--- Record excerpts ---
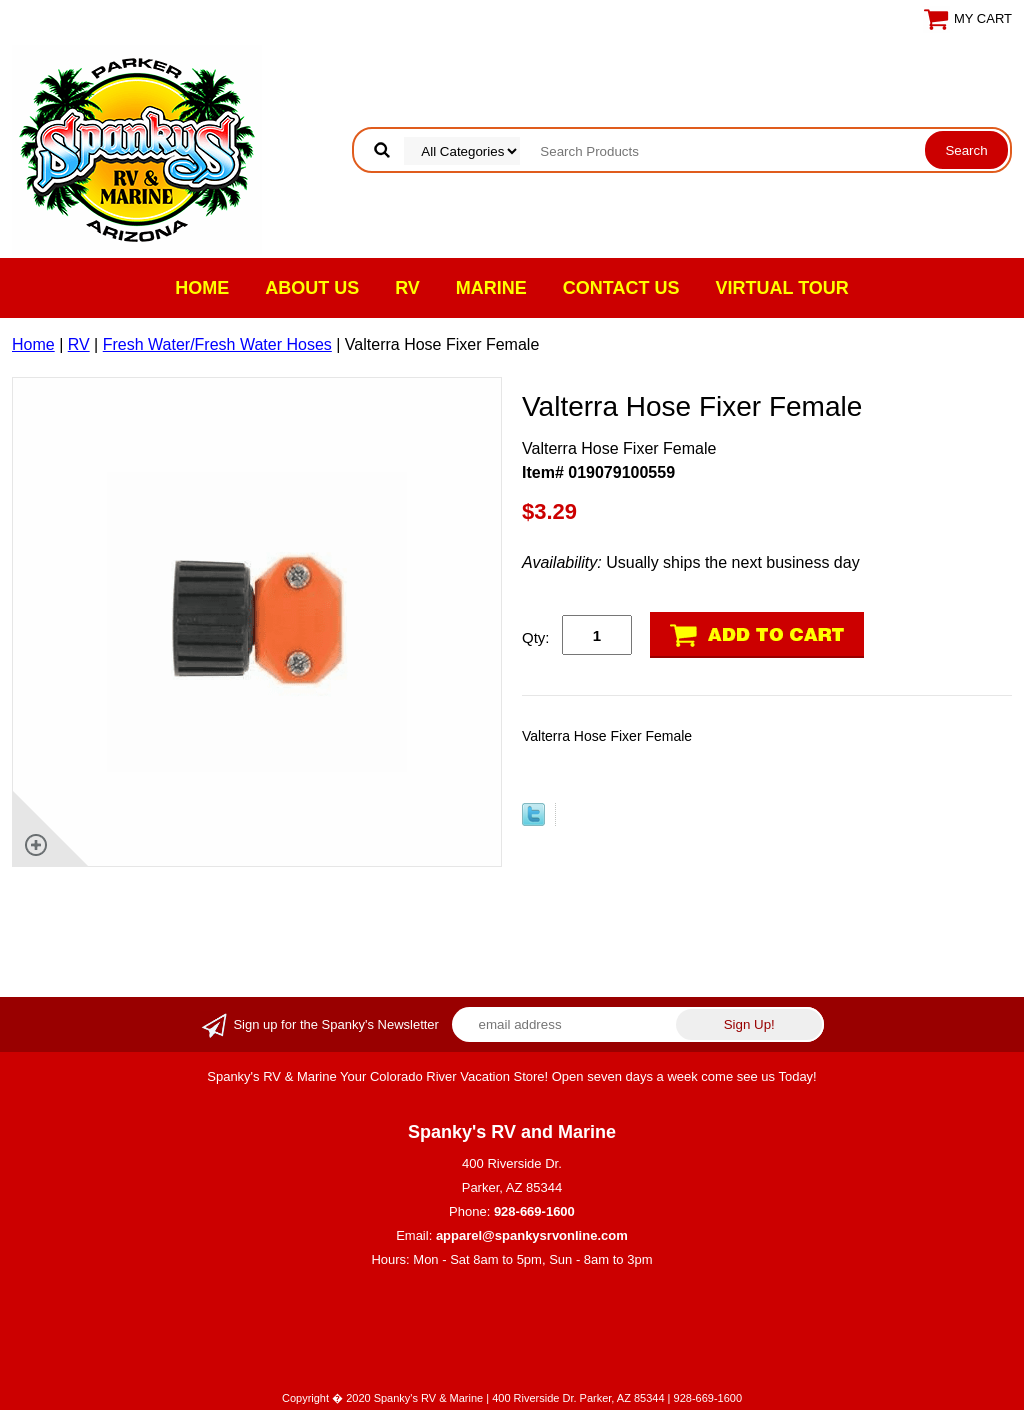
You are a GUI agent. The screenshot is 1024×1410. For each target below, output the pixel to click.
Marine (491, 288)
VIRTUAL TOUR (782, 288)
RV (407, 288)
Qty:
---
Problem to work on:
Write out the full listing above as a numbered list with one line per entry, skipping any blank lines and leaving out the picture.

Output for this task:
1. You are a GUI agent. The screenshot is 1024×1410. For each target below, output the pixel to click.
2. Marine (491, 288)
3. VIRTUAL TOUR (782, 288)
4. RV (407, 288)
5. Qty:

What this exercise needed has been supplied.